STATED EXERCISE: Express the items below as a JSON list of strings, with one string for each line and blank lines left out.
--- start ---
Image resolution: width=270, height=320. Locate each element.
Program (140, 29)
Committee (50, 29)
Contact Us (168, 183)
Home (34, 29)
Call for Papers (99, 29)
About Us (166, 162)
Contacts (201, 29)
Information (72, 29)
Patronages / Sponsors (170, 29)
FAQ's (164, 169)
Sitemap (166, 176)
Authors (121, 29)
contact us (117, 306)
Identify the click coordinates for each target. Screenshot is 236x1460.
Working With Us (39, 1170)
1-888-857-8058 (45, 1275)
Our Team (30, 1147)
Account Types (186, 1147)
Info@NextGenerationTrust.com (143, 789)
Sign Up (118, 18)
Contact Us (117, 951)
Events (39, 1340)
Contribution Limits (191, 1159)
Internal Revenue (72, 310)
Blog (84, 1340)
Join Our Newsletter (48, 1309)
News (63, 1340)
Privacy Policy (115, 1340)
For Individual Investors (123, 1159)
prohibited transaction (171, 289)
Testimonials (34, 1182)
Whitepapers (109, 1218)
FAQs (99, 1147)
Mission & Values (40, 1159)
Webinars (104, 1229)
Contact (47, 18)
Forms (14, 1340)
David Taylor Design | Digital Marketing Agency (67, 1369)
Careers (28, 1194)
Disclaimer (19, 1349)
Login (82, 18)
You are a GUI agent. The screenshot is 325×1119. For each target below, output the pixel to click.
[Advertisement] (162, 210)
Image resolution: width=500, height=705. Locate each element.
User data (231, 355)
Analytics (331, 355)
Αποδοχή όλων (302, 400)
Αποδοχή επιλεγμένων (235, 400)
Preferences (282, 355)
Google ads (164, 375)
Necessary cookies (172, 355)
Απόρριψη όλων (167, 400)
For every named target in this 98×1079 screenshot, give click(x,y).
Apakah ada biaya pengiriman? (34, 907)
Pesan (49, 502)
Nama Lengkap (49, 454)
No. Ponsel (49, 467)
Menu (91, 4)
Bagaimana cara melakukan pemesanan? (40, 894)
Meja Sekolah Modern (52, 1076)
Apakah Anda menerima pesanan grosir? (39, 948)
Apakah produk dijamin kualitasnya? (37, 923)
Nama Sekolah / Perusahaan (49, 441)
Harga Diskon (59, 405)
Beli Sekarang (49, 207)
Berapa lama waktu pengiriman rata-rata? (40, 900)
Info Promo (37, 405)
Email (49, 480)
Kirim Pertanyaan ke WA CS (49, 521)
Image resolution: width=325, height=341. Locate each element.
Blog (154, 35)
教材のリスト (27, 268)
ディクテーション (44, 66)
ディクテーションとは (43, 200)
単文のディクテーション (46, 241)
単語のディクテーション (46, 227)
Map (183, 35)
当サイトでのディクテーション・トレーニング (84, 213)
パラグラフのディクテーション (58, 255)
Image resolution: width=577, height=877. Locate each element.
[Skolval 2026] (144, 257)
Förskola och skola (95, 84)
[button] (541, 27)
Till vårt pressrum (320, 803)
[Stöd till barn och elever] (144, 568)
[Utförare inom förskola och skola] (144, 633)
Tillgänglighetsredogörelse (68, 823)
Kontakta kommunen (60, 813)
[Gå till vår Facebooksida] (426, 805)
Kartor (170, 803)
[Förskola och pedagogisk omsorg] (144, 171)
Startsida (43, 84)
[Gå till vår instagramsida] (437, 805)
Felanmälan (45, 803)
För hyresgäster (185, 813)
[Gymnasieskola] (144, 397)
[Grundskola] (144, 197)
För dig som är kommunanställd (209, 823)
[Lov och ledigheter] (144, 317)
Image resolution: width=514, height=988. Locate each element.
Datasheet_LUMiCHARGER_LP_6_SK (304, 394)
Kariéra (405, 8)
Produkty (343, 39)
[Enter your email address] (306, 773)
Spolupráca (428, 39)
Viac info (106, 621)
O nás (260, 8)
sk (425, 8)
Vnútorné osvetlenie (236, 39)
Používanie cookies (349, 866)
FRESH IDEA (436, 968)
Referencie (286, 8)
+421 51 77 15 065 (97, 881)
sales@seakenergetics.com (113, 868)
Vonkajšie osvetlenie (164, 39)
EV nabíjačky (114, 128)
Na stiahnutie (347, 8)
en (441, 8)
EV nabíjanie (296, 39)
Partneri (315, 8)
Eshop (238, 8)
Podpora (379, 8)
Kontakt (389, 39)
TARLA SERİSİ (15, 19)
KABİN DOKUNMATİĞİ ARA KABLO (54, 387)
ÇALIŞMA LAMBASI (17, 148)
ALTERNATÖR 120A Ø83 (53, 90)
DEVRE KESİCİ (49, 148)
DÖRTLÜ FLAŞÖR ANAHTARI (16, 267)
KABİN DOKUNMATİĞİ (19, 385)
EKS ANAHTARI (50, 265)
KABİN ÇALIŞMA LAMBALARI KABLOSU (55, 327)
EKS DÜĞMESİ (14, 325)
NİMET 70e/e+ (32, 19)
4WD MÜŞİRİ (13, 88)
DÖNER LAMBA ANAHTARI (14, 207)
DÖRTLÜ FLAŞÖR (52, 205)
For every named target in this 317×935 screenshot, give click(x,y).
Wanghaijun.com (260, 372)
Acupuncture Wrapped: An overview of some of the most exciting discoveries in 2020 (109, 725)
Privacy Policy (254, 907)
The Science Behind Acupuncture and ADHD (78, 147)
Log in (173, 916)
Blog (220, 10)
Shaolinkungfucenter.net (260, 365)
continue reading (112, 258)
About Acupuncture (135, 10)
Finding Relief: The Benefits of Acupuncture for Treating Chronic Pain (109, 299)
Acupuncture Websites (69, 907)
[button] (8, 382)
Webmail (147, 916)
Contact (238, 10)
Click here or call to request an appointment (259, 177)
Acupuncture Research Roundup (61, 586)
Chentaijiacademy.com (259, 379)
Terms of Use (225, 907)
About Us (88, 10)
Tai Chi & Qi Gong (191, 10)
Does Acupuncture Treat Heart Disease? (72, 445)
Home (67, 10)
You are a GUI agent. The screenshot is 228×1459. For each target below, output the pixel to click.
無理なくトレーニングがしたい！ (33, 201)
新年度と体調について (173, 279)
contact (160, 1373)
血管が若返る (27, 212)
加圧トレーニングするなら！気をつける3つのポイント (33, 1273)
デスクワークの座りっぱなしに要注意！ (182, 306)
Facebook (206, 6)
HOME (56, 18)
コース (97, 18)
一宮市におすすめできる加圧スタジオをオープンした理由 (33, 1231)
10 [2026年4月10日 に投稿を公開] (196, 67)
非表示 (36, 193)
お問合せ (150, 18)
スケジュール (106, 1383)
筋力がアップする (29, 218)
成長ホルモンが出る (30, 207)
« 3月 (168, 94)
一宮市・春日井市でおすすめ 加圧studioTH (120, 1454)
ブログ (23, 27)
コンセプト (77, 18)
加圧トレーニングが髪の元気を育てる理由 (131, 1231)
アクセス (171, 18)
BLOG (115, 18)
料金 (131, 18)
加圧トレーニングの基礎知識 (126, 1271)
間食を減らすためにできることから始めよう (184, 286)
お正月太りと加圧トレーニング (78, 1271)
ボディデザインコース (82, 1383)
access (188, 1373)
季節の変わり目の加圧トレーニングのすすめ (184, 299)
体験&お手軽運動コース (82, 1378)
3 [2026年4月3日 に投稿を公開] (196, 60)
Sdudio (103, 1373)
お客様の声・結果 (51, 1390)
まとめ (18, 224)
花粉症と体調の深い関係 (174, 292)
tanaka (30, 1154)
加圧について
--- end ---
FINISHED EXERCISE:
[
  "Image resolution: width=270, height=320. Locate each element.",
  "Program (140, 29)",
  "Committee (50, 29)",
  "Contact Us (168, 183)",
  "Home (34, 29)",
  "Call for Papers (99, 29)",
  "About Us (166, 162)",
  "Contacts (201, 29)",
  "Information (72, 29)",
  "Patronages / Sponsors (170, 29)",
  "FAQ's (164, 169)",
  "Sitemap (166, 176)",
  "Authors (121, 29)",
  "contact us (117, 306)",
  "Identify the click coordinates for each target. Screenshot is 236x1460.",
  "Working With Us (39, 1170)",
  "1-888-857-8058 (45, 1275)",
  "Our Team (30, 1147)",
  "Account Types (186, 1147)",
  "Info@NextGenerationTrust.com (143, 789)",
  "Sign Up (118, 18)",
  "Contact Us (117, 951)",
  "Events (39, 1340)",
  "Contribution Limits (191, 1159)",
  "Internal Revenue (72, 310)",
  "Blog (84, 1340)",
  "Join Our Newsletter (48, 1309)",
  "News (63, 1340)",
  "Privacy Policy (115, 1340)",
  "For Individual Investors (123, 1159)",
  "prohibited transaction (171, 289)",
  "Testimonials (34, 1182)",
  "Whitepapers (109, 1218)",
  "FAQs (99, 1147)",
  "Mission & Values (40, 1159)",
  "Webinars (104, 1229)",
  "Contact (47, 18)",
  "Forms (14, 1340)",
  "David Taylor Design | Digital Marketing Agency (67, 1369)",
  "Careers (28, 1194)",
  "Disclaimer (19, 1349)",
  "Login (82, 18)",
  "You are a GUI agent. The screenshot is 325×1119. For each target below, output the pixel to click.",
  "[Advertisement] (162, 210)",
  "Image resolution: width=500, height=705. Locate each element.",
  "User data (231, 355)",
  "Analytics (331, 355)",
  "Αποδοχή όλων (302, 400)",
  "Αποδοχή επιλεγμένων (235, 400)",
  "Preferences (282, 355)",
  "Google ads (164, 375)",
  "Necessary cookies (172, 355)",
  "Απόρριψη όλων (167, 400)",
  "For every named target in this 98×1079 screenshot, give click(x,y).",
  "Apakah ada biaya pengiriman? (34, 907)",
  "Pesan (49, 502)",
  "Nama Lengkap (49, 454)",
  "No. Ponsel (49, 467)",
  "Menu (91, 4)",
  "Bagaimana cara melakukan pemesanan? (40, 894)",
  "Meja Sekolah Modern (52, 1076)",
  "Apakah Anda menerima pesanan grosir? (39, 948)",
  "Apakah produk dijamin kualitasnya? (37, 923)",
  "Nama Sekolah / Perusahaan (49, 441)",
  "Harga Diskon (59, 405)",
  "Beli Sekarang (49, 207)",
  "Berapa lama waktu pengiriman rata-rata? (40, 900)",
  "Info Promo (37, 405)",
  "Email (49, 480)",
  "Kirim Pertanyaan ke WA CS (49, 521)",
  "Image resolution: width=325, height=341. Locate each element.",
  "Blog (154, 35)",
  "教材のリスト (27, 268)",
  "ディクテーション (44, 66)",
  "ディクテーションとは (43, 200)",
  "単文のディクテーション (46, 241)",
  "単語のディクテーション (46, 227)",
  "Map (183, 35)",
  "当サイトでのディクテーション・トレーニング (84, 213)",
  "パラグラフのディクテーション (58, 255)",
  "Image resolution: width=577, height=877. Locate each element.",
  "[Skolval 2026] (144, 257)",
  "Förskola och skola (95, 84)",
  "[button] (541, 27)",
  "Till vårt pressrum (320, 803)",
  "[Stöd till barn och elever] (144, 568)",
  "[Utförare inom förskola och skola] (144, 633)",
  "Tillgänglighetsredogörelse (68, 823)",
  "Kontakta kommunen (60, 813)",
  "[Gå till vår Facebooksida] (426, 805)",
  "Kartor (170, 803)",
  "[Förskola och pedagogisk omsorg] (144, 171)",
  "Startsida (43, 84)",
  "[Gå till vår instagramsida] (437, 805)",
  "Felanmälan (45, 803)",
  "För hyresgäster (185, 813)",
  "[Gymnasieskola] (144, 397)",
  "[Grundskola] (144, 197)",
  "För dig som är kommunanställd (209, 823)",
  "[Lov och ledigheter] (144, 317)",
  "Image resolution: width=514, height=988. Locate each element.",
  "Datasheet_LUMiCHARGER_LP_6_SK (304, 394)",
  "Kariéra (405, 8)",
  "Produkty (343, 39)",
  "[Enter your email address] (306, 773)",
  "Spolupráca (428, 39)",
  "Viac info (106, 621)",
  "O nás (260, 8)",
  "sk (425, 8)",
  "Vnútorné osvetlenie (236, 39)",
  "Používanie cookies (349, 866)",
  "FRESH IDEA (436, 968)",
  "Referencie (286, 8)",
  "+421 51 77 15 065 (97, 881)",
  "sales@seakenergetics.com (113, 868)",
  "Vonkajšie osvetlenie (164, 39)",
  "EV nabíjačky (114, 128)",
  "Na stiahnutie (347, 8)",
  "en (441, 8)",
  "EV nabíjanie (296, 39)",
  "Partneri (315, 8)",
  "Eshop (238, 8)",
  "Podpora (379, 8)",
  "Kontakt (389, 39)",
  "TARLA SERİSİ (15, 19)",
  "KABİN DOKUNMATİĞİ ARA KABLO (54, 387)",
  "ÇALIŞMA LAMBASI (17, 148)",
  "ALTERNATÖR 120A Ø83 (53, 90)",
  "DEVRE KESİCİ (49, 148)",
  "DÖRTLÜ FLAŞÖR ANAHTARI (16, 267)",
  "KABİN DOKUNMATİĞİ (19, 385)",
  "EKS ANAHTARI (50, 265)",
  "KABİN ÇALIŞMA LAMBALARI KABLOSU (55, 327)",
  "EKS DÜĞMESİ (14, 325)",
  "NİMET 70e/e+ (32, 19)",
  "4WD MÜŞİRİ (13, 88)",
  "DÖNER LAMBA ANAHTARI (14, 207)",
  "DÖRTLÜ FLAŞÖR (52, 205)",
  "For every named target in this 317×935 screenshot, give click(x,y).",
  "Wanghaijun.com (260, 372)",
  "Acupuncture Wrapped: An overview of some of the most exciting discoveries in 2020 (109, 725)",
  "Privacy Policy (254, 907)",
  "The Science Behind Acupuncture and ADHD (78, 147)",
  "Log in (173, 916)",
  "Blog (220, 10)",
  "Shaolinkungfucenter.net (260, 365)",
  "continue reading (112, 258)",
  "About Acupuncture (135, 10)",
  "Finding Relief: The Benefits of Acupuncture for Treating Chronic Pain (109, 299)",
  "Acupuncture Websites (69, 907)",
  "[button] (8, 382)",
  "Webmail (147, 916)",
  "Contact (238, 10)",
  "Click here or call to request an appointment (259, 177)",
  "Acupuncture Research Roundup (61, 586)",
  "Chentaijiacademy.com (259, 379)",
  "Terms of Use (225, 907)",
  "About Us (88, 10)",
  "Tai Chi & Qi Gong (191, 10)",
  "Does Acupuncture Treat Heart Disease? (72, 445)",
  "Home (67, 10)",
  "You are a GUI agent. The screenshot is 228×1459. For each target below, output the pixel to click.",
  "無理なくトレーニングがしたい！ (33, 201)",
  "新年度と体調について (173, 279)",
  "contact (160, 1373)",
  "血管が若返る (27, 212)",
  "加圧トレーニングするなら！気をつける3つのポイント (33, 1273)",
  "デスクワークの座りっぱなしに要注意！ (182, 306)",
  "Facebook (206, 6)",
  "HOME (56, 18)",
  "コース (97, 18)",
  "一宮市におすすめできる加圧スタジオをオープンした理由 (33, 1231)",
  "10 [2026年4月10日 に投稿を公開] (196, 67)",
  "非表示 (36, 193)",
  "お問合せ (150, 18)",
  "スケジュール (106, 1383)",
  "筋力がアップする (29, 218)",
  "成長ホルモンが出る (30, 207)",
  "« 3月 (168, 94)",
  "一宮市・春日井市でおすすめ 加圧studioTH (120, 1454)",
  "ブログ (23, 27)",
  "コンセプト (77, 18)",
  "加圧トレーニングが髪の元気を育てる理由 (131, 1231)",
  "アクセス (171, 18)",
  "BLOG (115, 18)",
  "料金 (131, 18)",
  "加圧トレーニングの基礎知識 (126, 1271)",
  "間食を減らすためにできることから始めよう (184, 286)",
  "お正月太りと加圧トレーニング (78, 1271)",
  "ボディデザインコース (82, 1383)",
  "access (188, 1373)",
  "季節の変わり目の加圧トレーニングのすすめ (184, 299)",
  "体験&お手軽運動コース (82, 1378)",
  "3 [2026年4月3日 に投稿を公開] (196, 60)",
  "Sdudio (103, 1373)",
  "お客様の声・結果 (51, 1390)",
  "まとめ (18, 224)",
  "花粉症と体調の深い関係 (174, 292)",
  "tanaka (30, 1154)",
  "加圧について"
]